§ Your assignment: From the first line of the data below through the line holding "Task: Toggle the Cartelle folders pane", write out each line exactly as it stands.

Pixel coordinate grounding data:
[Start of section]

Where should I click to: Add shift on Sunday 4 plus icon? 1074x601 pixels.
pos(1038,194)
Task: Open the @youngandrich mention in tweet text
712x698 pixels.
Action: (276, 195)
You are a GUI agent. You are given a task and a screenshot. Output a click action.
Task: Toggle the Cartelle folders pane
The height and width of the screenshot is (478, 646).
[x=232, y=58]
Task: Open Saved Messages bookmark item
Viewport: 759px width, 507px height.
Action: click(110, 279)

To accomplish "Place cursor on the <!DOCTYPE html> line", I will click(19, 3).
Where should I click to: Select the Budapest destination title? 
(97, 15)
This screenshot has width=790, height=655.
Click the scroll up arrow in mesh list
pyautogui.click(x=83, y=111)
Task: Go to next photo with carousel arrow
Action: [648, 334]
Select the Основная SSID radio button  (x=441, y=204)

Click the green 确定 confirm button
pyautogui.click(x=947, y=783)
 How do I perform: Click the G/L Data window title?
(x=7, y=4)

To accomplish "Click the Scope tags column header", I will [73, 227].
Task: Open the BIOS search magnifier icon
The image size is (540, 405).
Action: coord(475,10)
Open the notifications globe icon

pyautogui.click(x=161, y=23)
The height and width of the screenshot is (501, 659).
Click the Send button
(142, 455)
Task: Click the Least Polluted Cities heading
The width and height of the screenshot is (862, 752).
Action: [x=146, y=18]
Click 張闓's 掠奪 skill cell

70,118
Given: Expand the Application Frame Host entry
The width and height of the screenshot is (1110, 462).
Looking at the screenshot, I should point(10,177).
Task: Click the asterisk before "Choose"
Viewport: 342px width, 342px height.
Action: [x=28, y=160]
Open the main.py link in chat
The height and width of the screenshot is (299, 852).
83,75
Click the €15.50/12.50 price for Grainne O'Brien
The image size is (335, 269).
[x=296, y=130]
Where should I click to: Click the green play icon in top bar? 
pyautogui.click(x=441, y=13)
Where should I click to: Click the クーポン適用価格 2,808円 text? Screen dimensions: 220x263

[End of section]

§ Reply to the exercise:
Where should I click to: Add shift on Sunday 4 plus icon? 1074x601 pixels.
pos(1038,194)
Task: Open the @youngandrich mention in tweet text
712x698 pixels.
Action: (276, 195)
You are a GUI agent. You are given a task and a screenshot. Output a click action.
Task: Toggle the Cartelle folders pane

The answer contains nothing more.